Через сорок четыре дня, потных, жарких, наполненных скрипом наждачного порошка, визгом ножовки, запахами азотной кислоты, гудрона и канифоли, чердак дома номер шестнадцать по улице Тургенева перестал существовать. Внешне это ничем не выразилось, кроме нескольких чуть приподнятых черепиц на крыше, но если бы кто-нибудь из домашних додумался заглянуть в люк, то...

Впрочем, на чердак никто никогда не заглядывал. Считалось, что там ничего не может быть, кроме пыли, паутины и ломаной мебели.

Не успел Андрей обмерить механизм, как в передней стукнула дверь и появилась мать.

- Ты уже дома? - сказала она. - Сейчас будем обедать. Я купила замечательные сосиски. Отца нечего ждать. У него сегодня процесс.

"Одно и то же каждый день, - с тоской подумал Андрей. - Только еда на уме..."

Он сунул механизм под стол и прикрыл его газетой.

Все люди у матери разделялись на умеющих жить и не умеющих жить.

Мать, конечно, умела жить.

Работала она техноруком в ателье мод.

Чем занимается технорук в ателье, где всего-навсего двенадцать человек, Андрей никак не мог уразуметь. Но мать говорила, что работы хватает, платят хорошо и ответственности почти никакой.

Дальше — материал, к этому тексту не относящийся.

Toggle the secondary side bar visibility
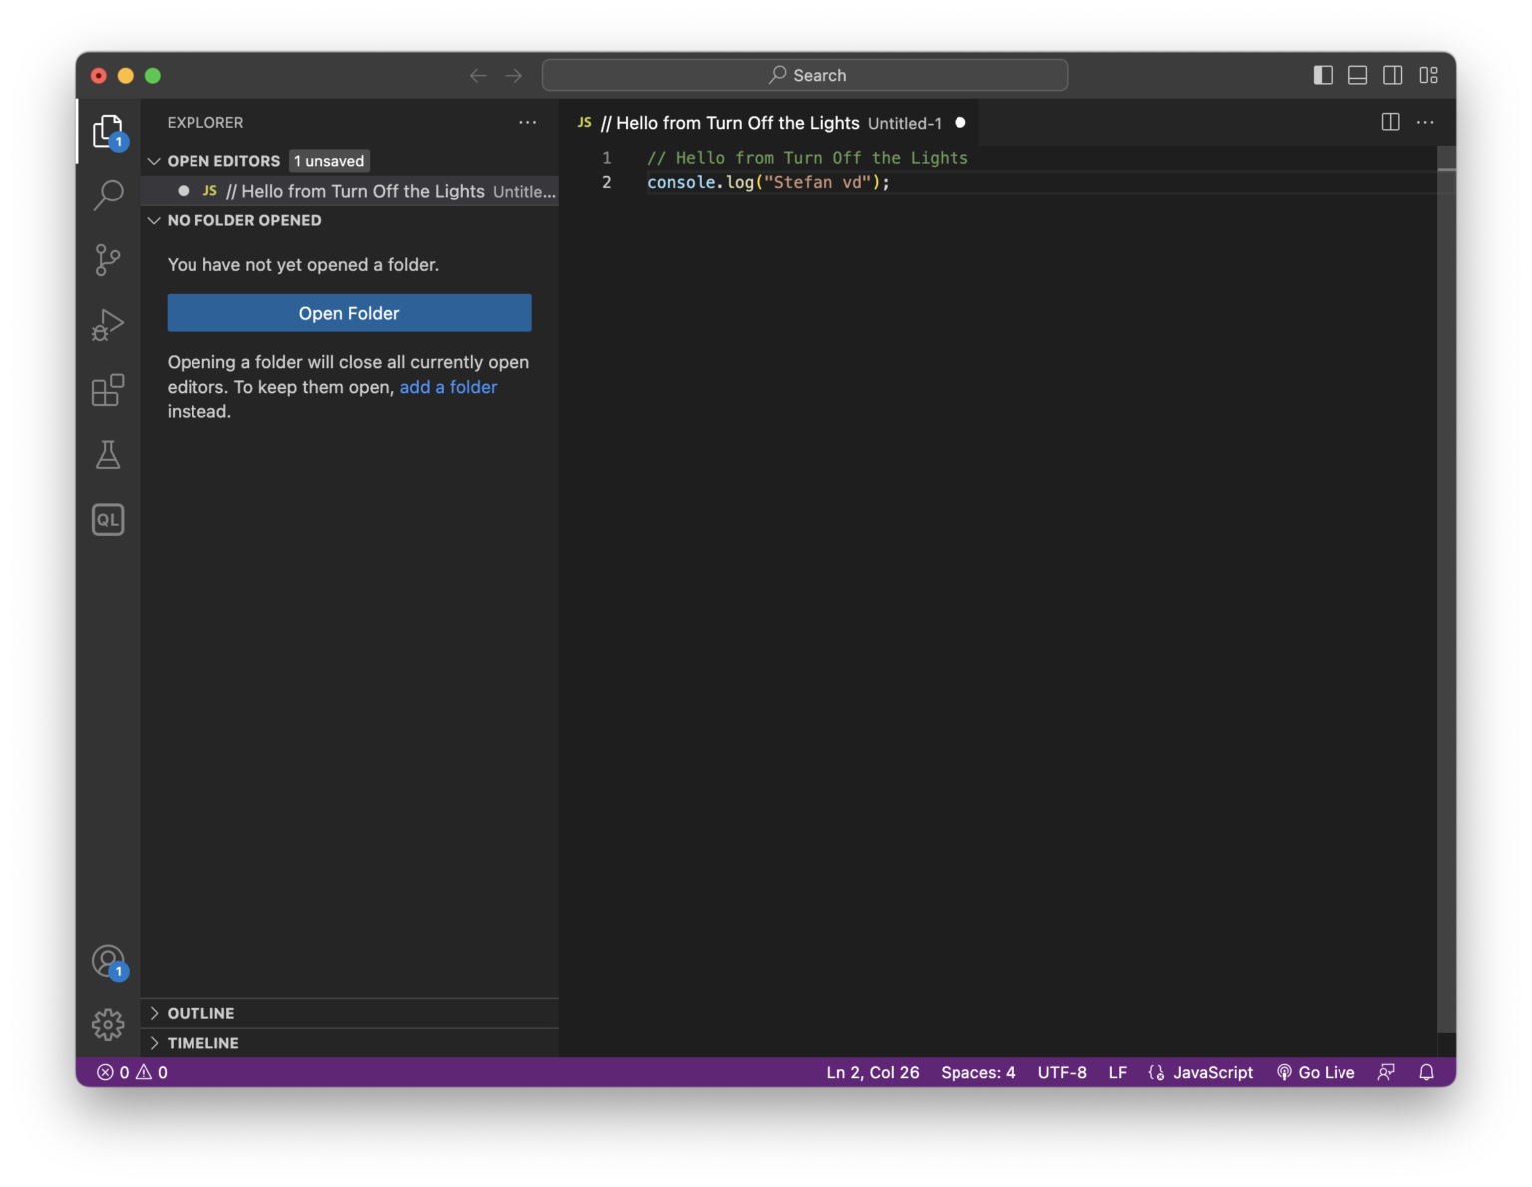 [x=1393, y=75]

Большую часть времени она тратила на магазины.

Это была ее страсть - "доставать хорошие вещи".

Недели не проходило, чтобы она не достала какой-нибудь кофточки, нейлоновой заграничной рубашки или необыкновенного комбине из особой, полупрозрачной ткани.

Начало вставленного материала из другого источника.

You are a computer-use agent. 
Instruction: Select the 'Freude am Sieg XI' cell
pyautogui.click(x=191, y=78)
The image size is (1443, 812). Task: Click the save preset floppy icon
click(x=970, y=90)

- Нужно жить, как люди, - повторяла она.

Например, Марь Иванна купила рижский сервант. Ай-яй-яй. а как же мы без серванта? Вечером отец призывается на семейный совет. И через неделю покупается сервант производства ГДР.

Нельзя не купить. Упаси бог! И как только раньше жили без этого серванта? Просто страшно сказать: как папуасы.

А теперь все хорошо. Все, как у людей. И расставлены за зеркальным толстым стеклом рюмки и стопки, и стаканчики цветного стекла, и графинчики, и фужеры, и зайчики, жрущие фарфоровые морковки. И мать гордо посматривает по сторонам: "А что? Живем не хуже других!"

Через несколько дней у нее появляются новые заботы.

Пообедав, Андрей уходит в свою комнату и плотно прикрывает дверь.

Механизм отлично подходит для того, что он наметил. Даже размеры как на заказ.

Теперь не нужно будет каждые четыре минуты браться за визир и корректировать положение светозащитной шахты.

Можно целиком отдаваться Пространству и уходить на сотни парсек1 от Земли в Дальний Космос.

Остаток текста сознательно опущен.